Inizio con l'ultima creazione dell'azienda talmente giovane che non troviamo  riferimenti sul sito.
Riesling 2013: un giallo paglierino tenue con riflessi verde lime. La fermentazione avviene per 2/3 terzi in acciaio e il rimanente in tonneau per smorzare e tipizzare il vino che al naso si presenta come un arcobaleno di frutti e di fiori bianchi con punte amarognole e di tostatura. Le vigne giovani, di appena 3 anni, non rendono giustizia a questo vino che se nel 2015 lo si può paragonare ad un bimbo in fasce, tra qualche annata si formerà nel corpo e nel carattere per esplodere con la giusta maturità.
Ad oggi è pulito, semplice con un buon equilibrio tra alcolicità e sapidità. Si deve premiare e dar fiducia a questa azienda guidata da giovani per il coraggio e per la volontà di volersi confrontare con il vasto elenco di Riesling presenti.

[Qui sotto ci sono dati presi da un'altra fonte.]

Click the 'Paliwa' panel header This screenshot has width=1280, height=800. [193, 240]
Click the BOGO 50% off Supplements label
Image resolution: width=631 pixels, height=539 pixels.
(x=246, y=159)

Dolcetto d'Alba Superiore 2012: colore rosso vivo brillante con sentori vinosi di confettura di ciliegia arricchiti naturalmente da polvere di vaniglia e punte umide che ricordano il sottobosco dell' autunno inoltrato. I 10 mesi di affinamento in barrique francesi di 2° passaggio danno vita ad un Dolcetto d'Alba diverso che si fa apprezzare per la sua rotondità e morbidezza senza dimenticarsi prima di uscire di avvolgersi in un vestito felpato fatto da tannini delicati, e cremini alla nocciola dolci e succosi intervallati da livelli gelatinosi alla mora e alla ciliegia.

Barolo DOCG 2010: rosso rubino con riflessi appena accentuati di arancio. Monforte e la sua potenza si fanno vivi. Robusto già al naso con profumi di mora e di ribes cotti e caldi che sudano la purezza, la dolcezza, il DNA aggressivo fatto da note di menta e di rosa. Al palato è pungente con una freschezza eterna e un finale che mi ricorda una sambuca con la mosca, con il chicco del caffè amaro a chiudere il capitolo. Un vino di razza su cui puntare.

L'Azienda Rossello di Cortemilia è una realtà storica fondata nel 1920 che riesce a rapirmi e farmi comprendere che oggi, nei calici abbiamo "il passato, il presente ed il futuro".
Non entrerò troppo nello specifico perché a breve ne scoprirò tutte le sfaccettature dal vivo e vi darò riscontro. Assaggio col bel Giulio il Barbaresco 2010 prodotto con una selezione di uve Nebbiolo di Neive. Già lo apprezzo perchè è un assemblaggio di diversi cru o MeGa (come è d'uopo definirle da qualche mese). 
Si dice che le donne "più le maltratti più ti seguono"…Io amo il Barbaresco, è il Principe elegante della Langa. Se questo ranocchio, pardon vino, si mutasse con un bacio in un Principe forse allora le fiabe non sono solo fantasie…
Nel calice questo Barbaresco mi si presenta rosso rubino avvolto in una cornice color mattone. Frutti rossi, mora su tutti, che si sposano con la viola imbevuta in una crema alla vaniglia tostata data dal passaggio in botti grandi. In entrata è uno schiaffo che con eleganza ed irruenza ti conquista per poi sciogliersi perché, anche i più duri, in fondo, hanno il cuore tenero e sincero.


Chiudo così, con la consapevolezza che il ProWein 2015 è stata un'esperienza di vita, di formazione e di confronto con il mondo.


Se c'è profumo di confusione a volte quando si parla di vino, sta a noi saper aspettare e non rimanere assuefatti. Presto una nuova luna si formerà e tutte le DOC e le DOCG che impreziosiscono il nostro paese influenzeranno i nostri infiniti movimenti e costanti scelte.